§ EXCERPT PROVIDED:
▼▼▼

Ukuwelas's rough horn lizard

Scientific classification
- Kingdom: Animalia
- Phylum: Chordata
- Class: Reptilia
- Order: Squamata
- Suborder: Iguania
- Family: Agamidae
- Genus: Ceratophora
- Species: C. ukuwelai
- Binomial name: Ceratophora ukuwelai Karunarathna, Poyarkov, Amarasinghe, Surasinghe, Bushuev, Madawala, Gorin, & De Silva, 2020

= Ceratophora ukuwelai =

- Genus: Ceratophora
- Species: ukuwelai
- Authority: Karunarathna, Poyarkov, Amarasinghe, Surasinghe, Bushuev, Madawala, Gorin, & De Silva, 2020

Species of lizard

Ceratophora ukuwelai, or Ukuwelas's rough-horn lizard, is a species of agamid lizard. It was described in 2020 and is named after the herpetologist Kanishka Ukuwela. Some taxonomists have posited that Ukuwelas' rough-horn lizard might be better treated as being part of the rough-nosed horned lizard. Ukuwelas' rough-horn lizard is endemic to Salgala Forest in Kegalle District, Sri Lanka. It is found in thick leaf litter on the forest floor in dense patches of forest. The study describing the species recommended that it be classified as being critically endangered due to the species' small range, low encounter rates within its known range, and ongoing habitat loss. Habitat loss and fragmentation are the greatest threats to the species. Other threats include roadkill, thermal stress due to highway asphalt, and invasive species.

▲▲▲

§ ACTIVITY LIST:
(a) According to the Ceratophora ukuwelai article, where is this lizard endemic?
(b) Take the Ceratophora ukuwelai article further, picking up after its last sentence.

(Stored items)
▼▼▼

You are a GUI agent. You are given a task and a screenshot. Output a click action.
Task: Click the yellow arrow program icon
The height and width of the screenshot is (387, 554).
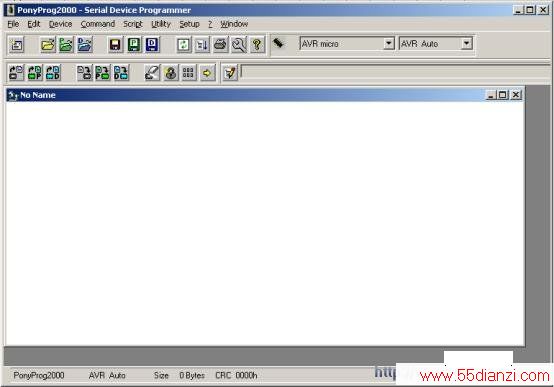coord(207,73)
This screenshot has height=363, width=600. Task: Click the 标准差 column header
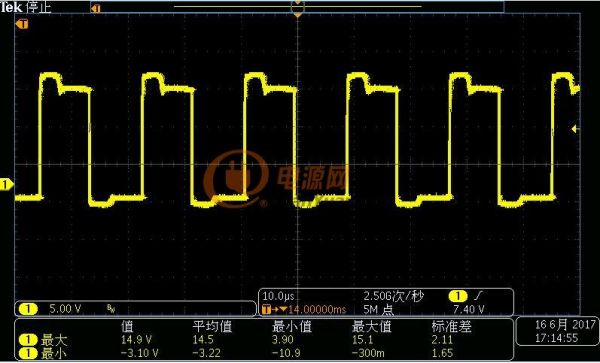[452, 327]
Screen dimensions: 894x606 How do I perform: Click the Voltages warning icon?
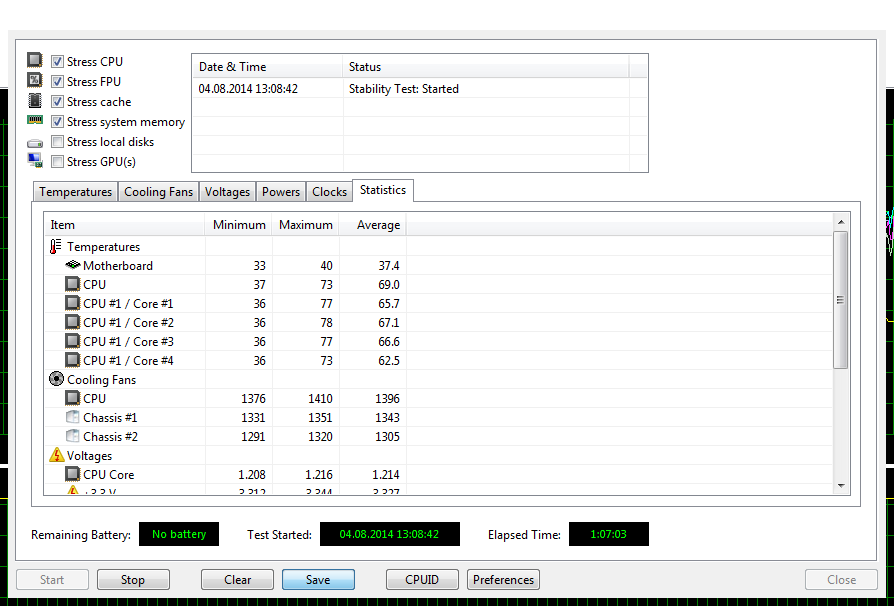56,456
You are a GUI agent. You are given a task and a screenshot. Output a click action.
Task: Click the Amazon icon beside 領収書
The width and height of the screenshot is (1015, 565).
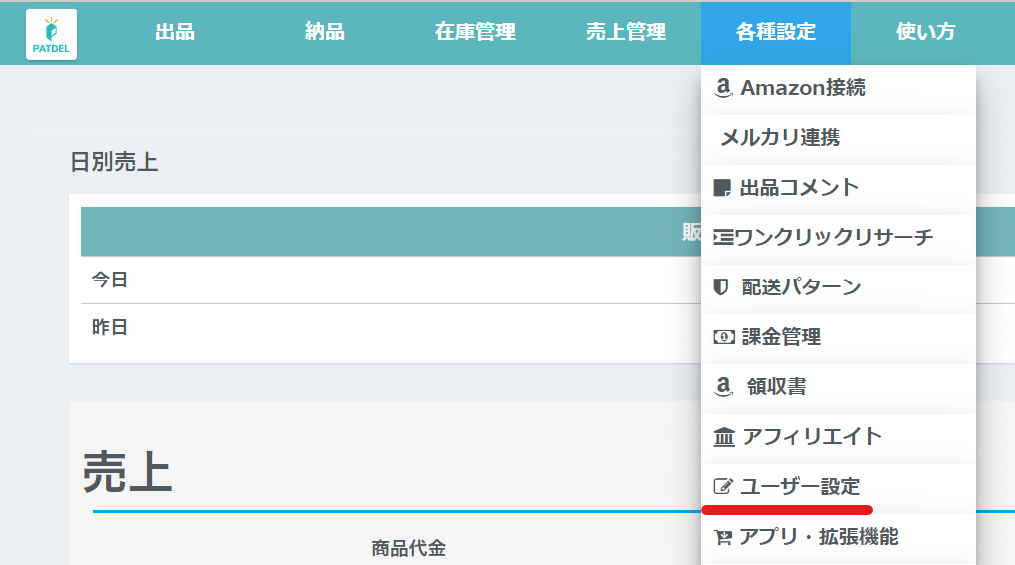click(x=724, y=387)

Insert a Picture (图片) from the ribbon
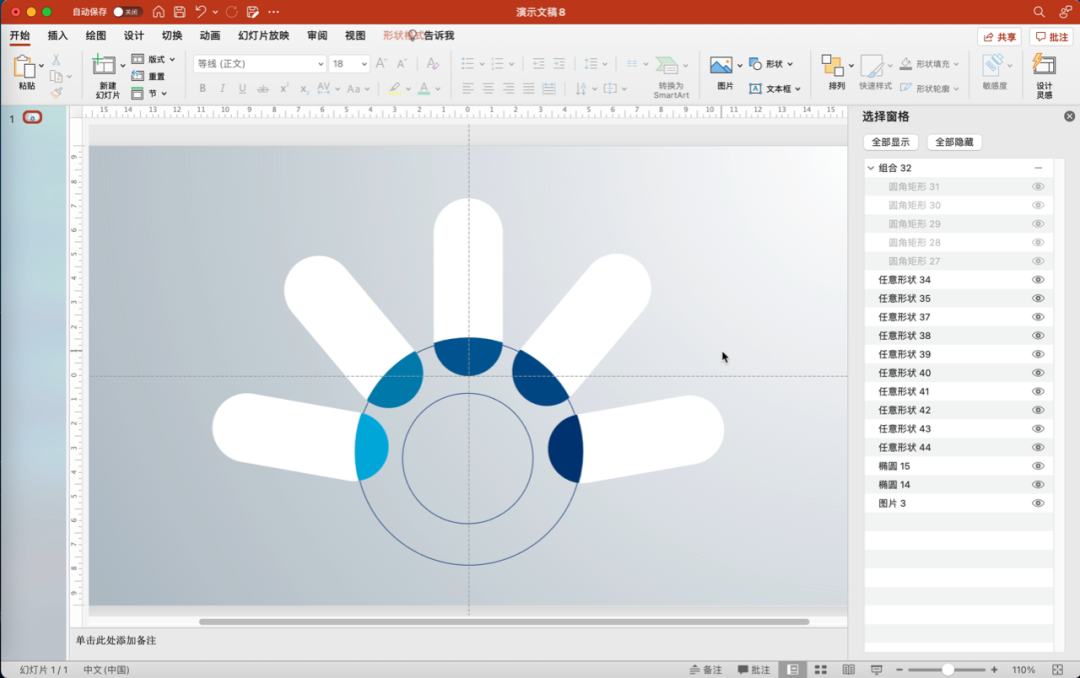[x=721, y=66]
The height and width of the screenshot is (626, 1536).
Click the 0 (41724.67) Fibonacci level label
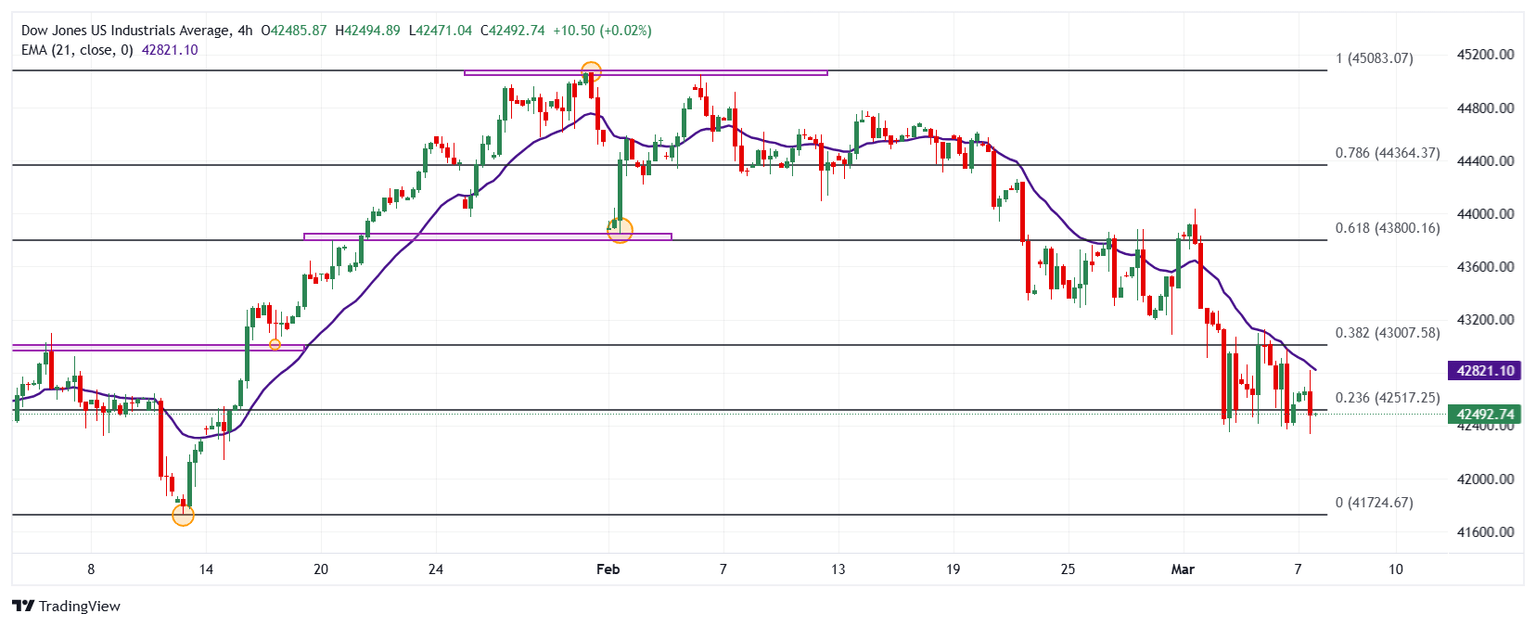1375,502
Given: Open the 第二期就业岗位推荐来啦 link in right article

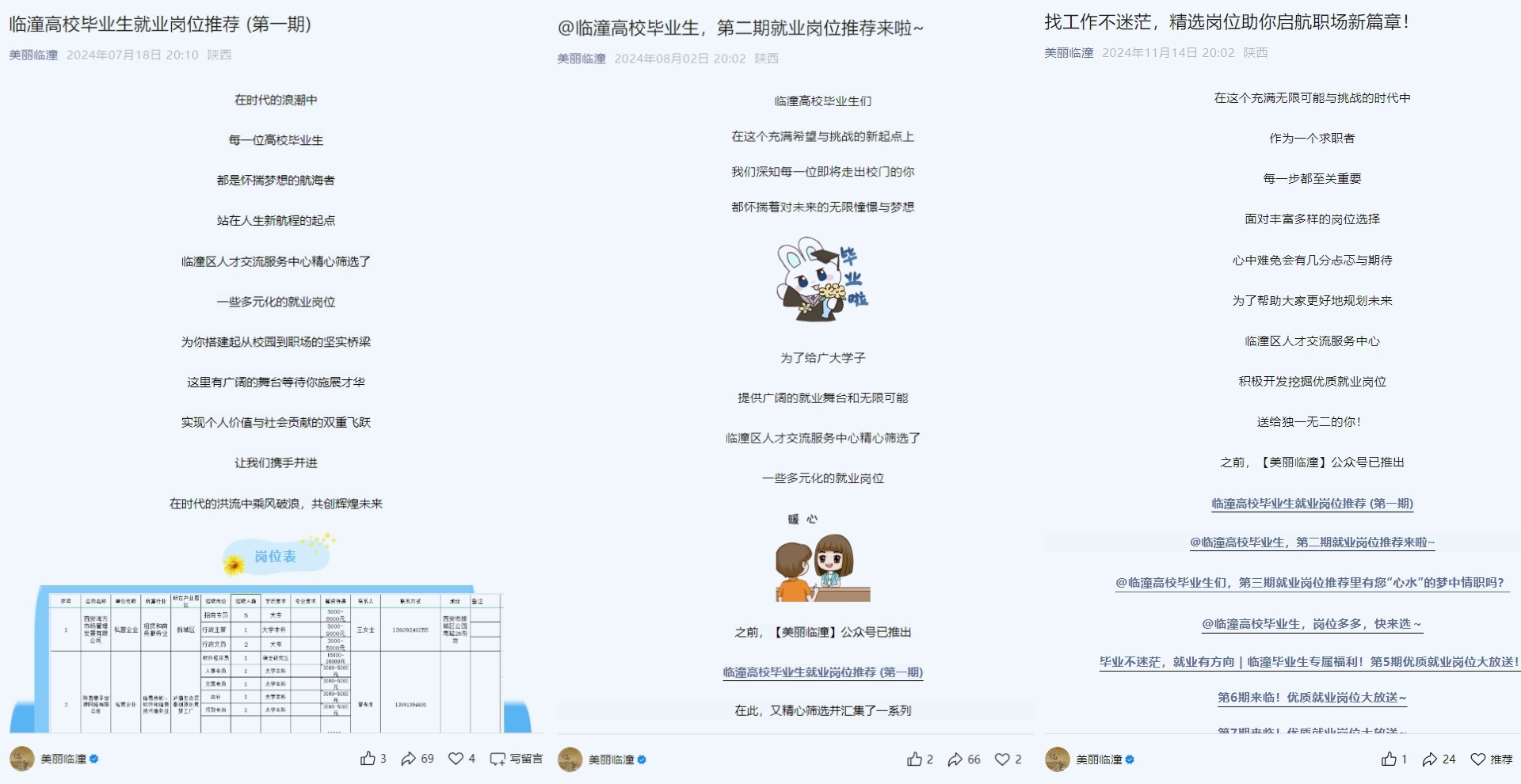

▲▲▲

§ PER-TASK ANSWERS:
(a) Salgala Forest in Kegalle District, Sri Lanka.

(b)
== Taxonomy ==
Ceratophora ukuwelai was described by the herpetologist Suranjan Karunarathna and colleagues in 2020 on the basis of an adult female specimen collected from Salgala Forest in Kegalle District, Sri Lanka. It is named after the herpetologist Kanishka Ukuwela to honor his work studying and conserving the biodiversity of Sri Lanka. In English, the species is known as Ukuwelas' rough-horn lizard. The Sinhala common name for the species is Ukuwelage ralu-ang katussa.

Ukuwelas' rough-horn lizard is sister (most closely related) to the rough-nosed horned lizard. These two species are the most basal in the genus Ceratophora and are sister to a clade formed by all the other species in the genus. A 2021 study found significant genetic variation between different populations of the rough-nosed horned lizard and posited that the rough-nosed horned lizard and Ukuwelas' rough-horn lizard might be better treated as the same species.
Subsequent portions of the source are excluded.